[What is being asked] Using the records below, output the stretch that opens with the line containing "Expand the Storage permission chevron" and closes with the line containing "Cancel the condition changes", exactly and including both lines, with nothing more.

[The data]
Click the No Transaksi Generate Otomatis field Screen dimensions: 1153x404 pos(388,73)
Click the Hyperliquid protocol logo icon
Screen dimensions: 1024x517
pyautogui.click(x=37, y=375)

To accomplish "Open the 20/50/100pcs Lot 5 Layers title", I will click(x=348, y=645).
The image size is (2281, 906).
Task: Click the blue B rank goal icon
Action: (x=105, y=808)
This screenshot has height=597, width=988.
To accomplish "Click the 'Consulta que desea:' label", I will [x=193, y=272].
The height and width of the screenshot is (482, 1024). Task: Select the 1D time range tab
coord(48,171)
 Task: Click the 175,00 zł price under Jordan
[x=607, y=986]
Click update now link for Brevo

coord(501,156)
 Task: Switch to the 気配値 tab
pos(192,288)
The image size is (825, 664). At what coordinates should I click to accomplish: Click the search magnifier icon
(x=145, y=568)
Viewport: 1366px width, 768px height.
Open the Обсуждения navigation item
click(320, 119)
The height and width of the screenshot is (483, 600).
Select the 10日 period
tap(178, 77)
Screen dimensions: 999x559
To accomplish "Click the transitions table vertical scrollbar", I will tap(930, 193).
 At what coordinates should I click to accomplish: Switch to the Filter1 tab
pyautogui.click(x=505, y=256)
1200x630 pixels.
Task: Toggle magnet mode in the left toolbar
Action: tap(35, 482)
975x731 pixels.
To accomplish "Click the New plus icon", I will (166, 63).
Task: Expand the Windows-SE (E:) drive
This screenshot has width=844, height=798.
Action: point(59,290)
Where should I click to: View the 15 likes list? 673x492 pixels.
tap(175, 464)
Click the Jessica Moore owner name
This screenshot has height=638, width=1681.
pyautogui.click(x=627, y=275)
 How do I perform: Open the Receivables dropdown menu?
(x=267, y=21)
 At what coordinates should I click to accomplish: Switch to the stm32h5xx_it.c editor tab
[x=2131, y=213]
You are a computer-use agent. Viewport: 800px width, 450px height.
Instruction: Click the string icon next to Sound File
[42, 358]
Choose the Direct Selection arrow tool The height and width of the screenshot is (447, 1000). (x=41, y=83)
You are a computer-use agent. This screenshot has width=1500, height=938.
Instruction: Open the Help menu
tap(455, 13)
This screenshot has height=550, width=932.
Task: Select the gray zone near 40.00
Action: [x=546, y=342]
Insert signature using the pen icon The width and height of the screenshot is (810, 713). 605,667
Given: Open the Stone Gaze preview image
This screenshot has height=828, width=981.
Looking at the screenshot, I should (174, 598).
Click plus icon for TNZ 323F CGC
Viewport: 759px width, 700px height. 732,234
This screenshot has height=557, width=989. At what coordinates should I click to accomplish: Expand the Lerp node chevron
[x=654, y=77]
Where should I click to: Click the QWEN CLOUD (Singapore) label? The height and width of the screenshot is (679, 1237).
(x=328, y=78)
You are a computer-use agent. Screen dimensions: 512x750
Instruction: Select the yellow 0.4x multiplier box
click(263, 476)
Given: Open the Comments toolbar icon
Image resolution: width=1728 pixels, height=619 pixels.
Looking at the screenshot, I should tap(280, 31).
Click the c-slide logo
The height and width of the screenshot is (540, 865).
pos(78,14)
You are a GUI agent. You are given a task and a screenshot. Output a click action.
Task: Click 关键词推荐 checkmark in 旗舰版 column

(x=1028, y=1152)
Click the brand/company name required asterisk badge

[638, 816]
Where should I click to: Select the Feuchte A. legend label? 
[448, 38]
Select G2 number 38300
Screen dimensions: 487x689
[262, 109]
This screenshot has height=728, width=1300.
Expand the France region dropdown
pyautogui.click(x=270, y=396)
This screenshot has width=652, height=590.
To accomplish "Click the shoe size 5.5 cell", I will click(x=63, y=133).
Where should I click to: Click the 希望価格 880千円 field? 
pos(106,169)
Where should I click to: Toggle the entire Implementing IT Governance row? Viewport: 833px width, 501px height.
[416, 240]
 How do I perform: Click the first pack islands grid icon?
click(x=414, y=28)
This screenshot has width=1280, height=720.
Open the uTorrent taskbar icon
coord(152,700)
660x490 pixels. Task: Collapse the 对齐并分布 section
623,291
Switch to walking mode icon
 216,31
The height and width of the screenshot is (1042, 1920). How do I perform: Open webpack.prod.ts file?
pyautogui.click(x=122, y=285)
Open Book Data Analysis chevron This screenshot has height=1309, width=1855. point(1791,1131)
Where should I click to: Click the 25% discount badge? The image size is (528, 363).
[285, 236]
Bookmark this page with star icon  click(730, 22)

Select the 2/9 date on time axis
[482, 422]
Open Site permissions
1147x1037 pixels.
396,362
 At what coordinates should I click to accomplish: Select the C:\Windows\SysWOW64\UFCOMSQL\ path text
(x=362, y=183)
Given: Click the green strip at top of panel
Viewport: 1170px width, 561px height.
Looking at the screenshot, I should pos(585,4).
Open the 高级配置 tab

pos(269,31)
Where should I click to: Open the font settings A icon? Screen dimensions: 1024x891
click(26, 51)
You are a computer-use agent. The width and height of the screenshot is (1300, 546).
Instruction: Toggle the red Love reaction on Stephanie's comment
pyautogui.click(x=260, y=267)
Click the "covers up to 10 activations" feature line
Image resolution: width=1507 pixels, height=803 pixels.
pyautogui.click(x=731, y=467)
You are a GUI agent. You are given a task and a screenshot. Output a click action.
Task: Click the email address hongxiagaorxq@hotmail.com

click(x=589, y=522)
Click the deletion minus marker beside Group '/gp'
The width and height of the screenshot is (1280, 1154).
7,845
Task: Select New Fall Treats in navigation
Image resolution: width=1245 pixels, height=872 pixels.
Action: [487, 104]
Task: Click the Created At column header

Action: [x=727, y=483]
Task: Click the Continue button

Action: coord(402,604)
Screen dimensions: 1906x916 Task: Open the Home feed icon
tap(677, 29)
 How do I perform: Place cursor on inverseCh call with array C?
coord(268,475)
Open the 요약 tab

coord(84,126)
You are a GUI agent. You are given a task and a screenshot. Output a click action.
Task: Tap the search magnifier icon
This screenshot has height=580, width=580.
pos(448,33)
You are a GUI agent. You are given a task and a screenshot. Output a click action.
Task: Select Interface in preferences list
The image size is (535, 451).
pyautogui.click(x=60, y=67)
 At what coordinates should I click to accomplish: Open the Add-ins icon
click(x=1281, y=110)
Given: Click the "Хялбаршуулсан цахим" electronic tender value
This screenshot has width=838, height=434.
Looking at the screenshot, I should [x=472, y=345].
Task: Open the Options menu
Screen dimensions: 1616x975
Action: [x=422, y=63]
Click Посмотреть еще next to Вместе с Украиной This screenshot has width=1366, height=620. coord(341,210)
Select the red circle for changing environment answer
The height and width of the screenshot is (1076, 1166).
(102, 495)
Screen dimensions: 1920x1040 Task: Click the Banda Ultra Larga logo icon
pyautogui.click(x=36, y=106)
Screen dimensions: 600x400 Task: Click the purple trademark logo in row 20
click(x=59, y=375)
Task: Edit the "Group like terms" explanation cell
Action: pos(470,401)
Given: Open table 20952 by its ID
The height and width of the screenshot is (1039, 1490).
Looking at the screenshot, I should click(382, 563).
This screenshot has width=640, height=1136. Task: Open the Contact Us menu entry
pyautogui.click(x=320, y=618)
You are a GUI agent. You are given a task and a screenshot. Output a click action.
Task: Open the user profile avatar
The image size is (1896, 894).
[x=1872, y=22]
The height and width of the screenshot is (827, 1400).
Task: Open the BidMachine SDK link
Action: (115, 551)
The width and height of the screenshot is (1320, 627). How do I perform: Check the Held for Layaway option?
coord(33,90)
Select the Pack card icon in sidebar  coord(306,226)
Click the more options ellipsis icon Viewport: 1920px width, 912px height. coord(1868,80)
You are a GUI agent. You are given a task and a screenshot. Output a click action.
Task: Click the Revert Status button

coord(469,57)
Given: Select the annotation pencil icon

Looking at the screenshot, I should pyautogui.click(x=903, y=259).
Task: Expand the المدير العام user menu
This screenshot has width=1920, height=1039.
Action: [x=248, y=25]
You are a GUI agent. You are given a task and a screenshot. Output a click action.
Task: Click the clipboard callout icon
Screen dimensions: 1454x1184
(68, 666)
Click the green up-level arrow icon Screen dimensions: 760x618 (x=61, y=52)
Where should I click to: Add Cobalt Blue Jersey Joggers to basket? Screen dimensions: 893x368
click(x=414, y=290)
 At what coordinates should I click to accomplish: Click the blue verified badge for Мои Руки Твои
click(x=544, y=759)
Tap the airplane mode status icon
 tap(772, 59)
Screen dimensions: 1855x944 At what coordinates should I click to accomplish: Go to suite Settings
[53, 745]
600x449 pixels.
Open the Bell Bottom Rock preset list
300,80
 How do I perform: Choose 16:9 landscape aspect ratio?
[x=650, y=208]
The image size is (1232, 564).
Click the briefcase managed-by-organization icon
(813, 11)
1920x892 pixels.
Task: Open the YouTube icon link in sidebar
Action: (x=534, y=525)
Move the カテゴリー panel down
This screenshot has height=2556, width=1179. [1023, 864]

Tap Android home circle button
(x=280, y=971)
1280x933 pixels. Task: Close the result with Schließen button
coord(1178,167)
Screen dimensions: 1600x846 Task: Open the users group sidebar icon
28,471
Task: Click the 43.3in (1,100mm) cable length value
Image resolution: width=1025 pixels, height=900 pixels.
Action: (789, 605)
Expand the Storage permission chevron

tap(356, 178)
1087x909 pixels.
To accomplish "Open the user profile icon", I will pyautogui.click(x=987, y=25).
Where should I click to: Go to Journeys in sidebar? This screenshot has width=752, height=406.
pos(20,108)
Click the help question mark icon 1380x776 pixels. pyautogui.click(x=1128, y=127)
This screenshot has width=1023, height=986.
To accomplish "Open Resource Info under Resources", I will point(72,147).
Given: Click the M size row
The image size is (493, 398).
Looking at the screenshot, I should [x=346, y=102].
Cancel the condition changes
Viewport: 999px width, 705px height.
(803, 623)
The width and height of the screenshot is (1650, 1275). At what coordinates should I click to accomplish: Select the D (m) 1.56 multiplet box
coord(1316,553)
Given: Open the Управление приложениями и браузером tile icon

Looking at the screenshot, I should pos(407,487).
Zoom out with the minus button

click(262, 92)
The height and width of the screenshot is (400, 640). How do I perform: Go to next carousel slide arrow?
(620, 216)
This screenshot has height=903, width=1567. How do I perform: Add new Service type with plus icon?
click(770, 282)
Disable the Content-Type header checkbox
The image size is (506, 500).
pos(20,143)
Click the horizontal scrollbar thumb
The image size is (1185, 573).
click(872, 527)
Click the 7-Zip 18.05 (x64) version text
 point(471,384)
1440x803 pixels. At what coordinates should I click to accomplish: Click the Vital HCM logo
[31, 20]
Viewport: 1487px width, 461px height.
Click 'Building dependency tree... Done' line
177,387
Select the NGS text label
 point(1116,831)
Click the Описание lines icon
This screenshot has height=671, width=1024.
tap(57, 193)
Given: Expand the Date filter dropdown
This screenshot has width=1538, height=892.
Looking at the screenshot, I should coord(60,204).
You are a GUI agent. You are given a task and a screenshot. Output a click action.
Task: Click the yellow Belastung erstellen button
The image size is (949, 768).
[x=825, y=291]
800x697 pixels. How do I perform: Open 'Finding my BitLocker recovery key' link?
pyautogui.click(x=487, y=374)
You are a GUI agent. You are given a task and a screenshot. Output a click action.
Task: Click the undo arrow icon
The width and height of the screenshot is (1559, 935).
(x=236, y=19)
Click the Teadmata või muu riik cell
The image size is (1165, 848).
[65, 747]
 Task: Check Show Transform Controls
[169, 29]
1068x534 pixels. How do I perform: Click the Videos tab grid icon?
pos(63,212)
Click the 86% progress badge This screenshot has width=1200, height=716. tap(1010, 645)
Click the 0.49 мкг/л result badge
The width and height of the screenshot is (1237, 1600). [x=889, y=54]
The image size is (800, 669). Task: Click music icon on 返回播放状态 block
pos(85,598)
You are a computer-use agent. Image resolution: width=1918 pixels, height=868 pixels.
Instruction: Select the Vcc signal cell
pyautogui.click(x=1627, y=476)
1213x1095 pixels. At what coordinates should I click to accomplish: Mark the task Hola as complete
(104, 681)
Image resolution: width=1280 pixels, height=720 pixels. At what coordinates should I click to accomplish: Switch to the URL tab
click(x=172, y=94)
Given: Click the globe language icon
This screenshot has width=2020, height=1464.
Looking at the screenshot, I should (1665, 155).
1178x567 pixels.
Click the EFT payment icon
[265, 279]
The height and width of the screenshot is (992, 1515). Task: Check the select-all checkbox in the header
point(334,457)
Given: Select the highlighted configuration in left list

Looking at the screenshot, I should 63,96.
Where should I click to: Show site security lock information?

[Task output]
Expand the Storage permission chevron

tap(356, 178)
1087x909 pixels.
To accomplish "Open the user profile icon", I will pyautogui.click(x=987, y=25).
Where should I click to: Go to Journeys in sidebar? This screenshot has width=752, height=406.
pos(20,108)
Click the help question mark icon 1380x776 pixels. pyautogui.click(x=1128, y=127)
This screenshot has width=1023, height=986.
To accomplish "Open Resource Info under Resources", I will point(72,147).
Given: Click the M size row
The image size is (493, 398).
Looking at the screenshot, I should [x=346, y=102].
Cancel the condition changes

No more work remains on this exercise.